Mt. Rainer is an icon of the Pacific Northwest. A looming 14,410’ mass of rock and ice rising up from the sea in an immense display of majestic beauty. Less obvious is the thin ribbon of trail circling the mountain: the Wonderland. The trail hugs the mountain’s glaciated flanks, weaves through ancient forests, flows through flower-filled meadows, and climbs the many ridges cut by Rainier’s glaciers and rivers. Ninety-three miles long and rising and falling for 21,810’, this trail is easily on the shortlist of the world’s most inspiring footpaths.
Mt. Rainier National Park and the Wonderland Trail has long been heralded as a backpacking destination and every year hundreds of pack-laden hikers spend close to 2 weeks in orbit around the mountain. This is by far the most popular approach, but increasingly the Wonderland trail has been exercising its own gravitational pull on the ultra running community.
Ryan Ghelfi of Ashland OR, currently holds the record for the Fastest Known Time (FKT) on the trail, an 18 hour, 27 minute, and 42 second sprint. This record amounts to an average pace of just over 12-minute miles for nearly 19 straight hours. This kind of time or for that matter, any single 93-mile push is remarkable and generally reserved for the elite and/or very determined runner. However, between the extremes of the long slog and the relentless sprint there is the increasingly popular, reasonably accessible, and genuinely adventurous 3-day supported circumnavigation.

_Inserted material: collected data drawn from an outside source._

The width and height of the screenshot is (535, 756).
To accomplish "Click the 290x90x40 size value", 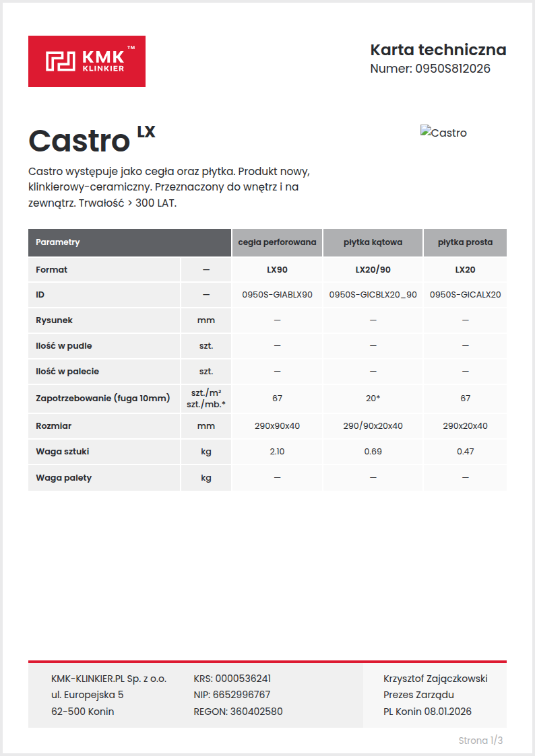I will 277,425.
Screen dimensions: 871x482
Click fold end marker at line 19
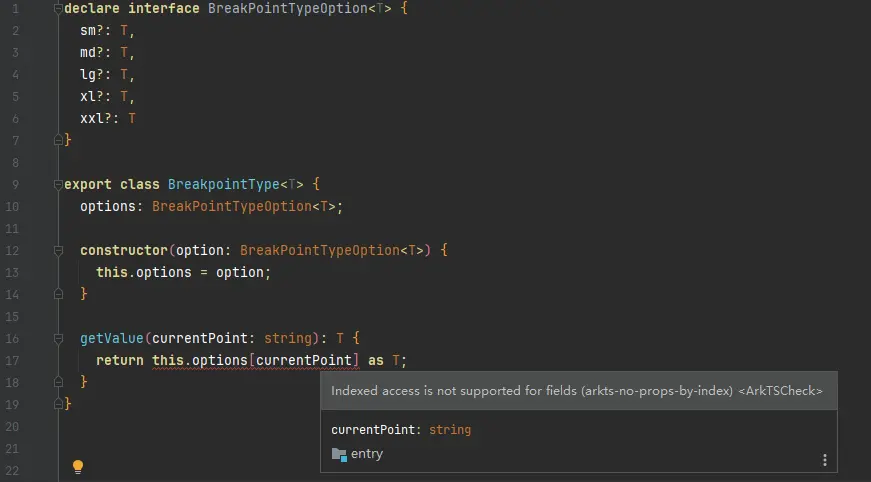58,404
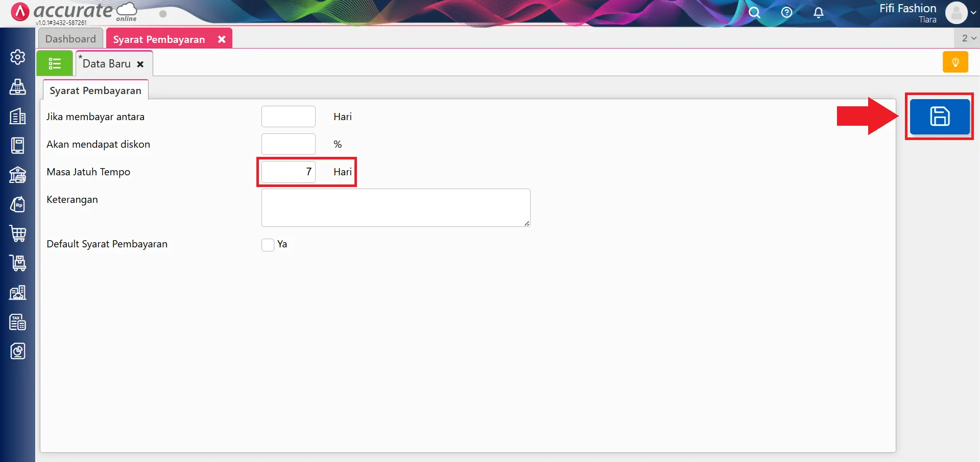Click the search magnifier in header
Screen dimensions: 980x462
(x=754, y=12)
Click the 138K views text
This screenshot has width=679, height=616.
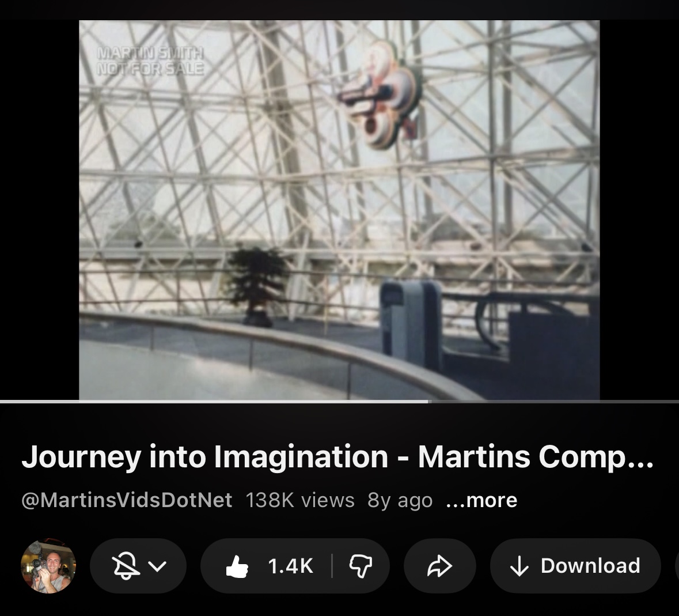pyautogui.click(x=300, y=500)
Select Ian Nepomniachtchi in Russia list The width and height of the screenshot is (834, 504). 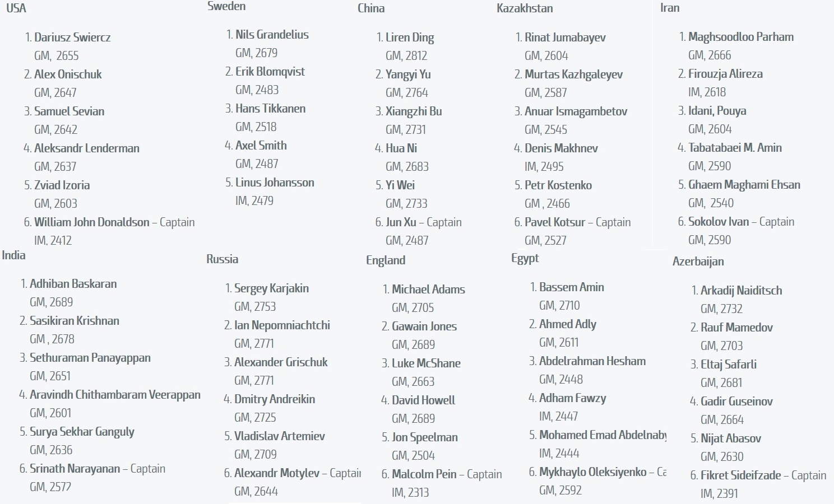click(282, 325)
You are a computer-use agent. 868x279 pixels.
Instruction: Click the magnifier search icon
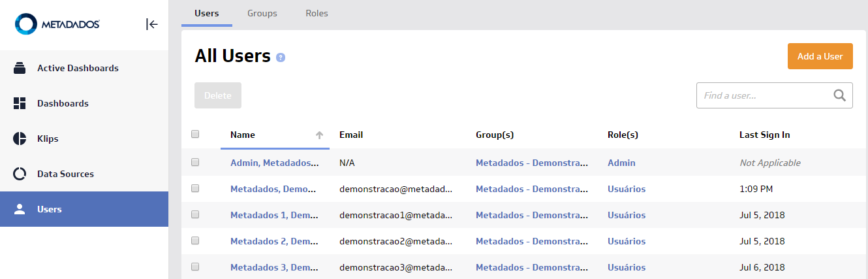[x=840, y=95]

The elevation profile for the Wonderland Trail is a jagged saw blade. A line cut by glaciers advancing and retreating over centuries and carving pattern of deep valleys divided by ridgelines on every aspect of the mountain. Atop each ridge an unobstructed mountain view awaits and in each valley lies a ribbon of river melting out from the icy flanks of the mountain. Between them are old growth forests, meadows of wildflowers, cascading creeks, and lots of switchbacks.
Here’s what to expect when running the Wonderland trail with Aspire:
Day 1: Longmire to Mowich Lake (34 Miles, Elevation Gain/Loss +9,755/-7,600)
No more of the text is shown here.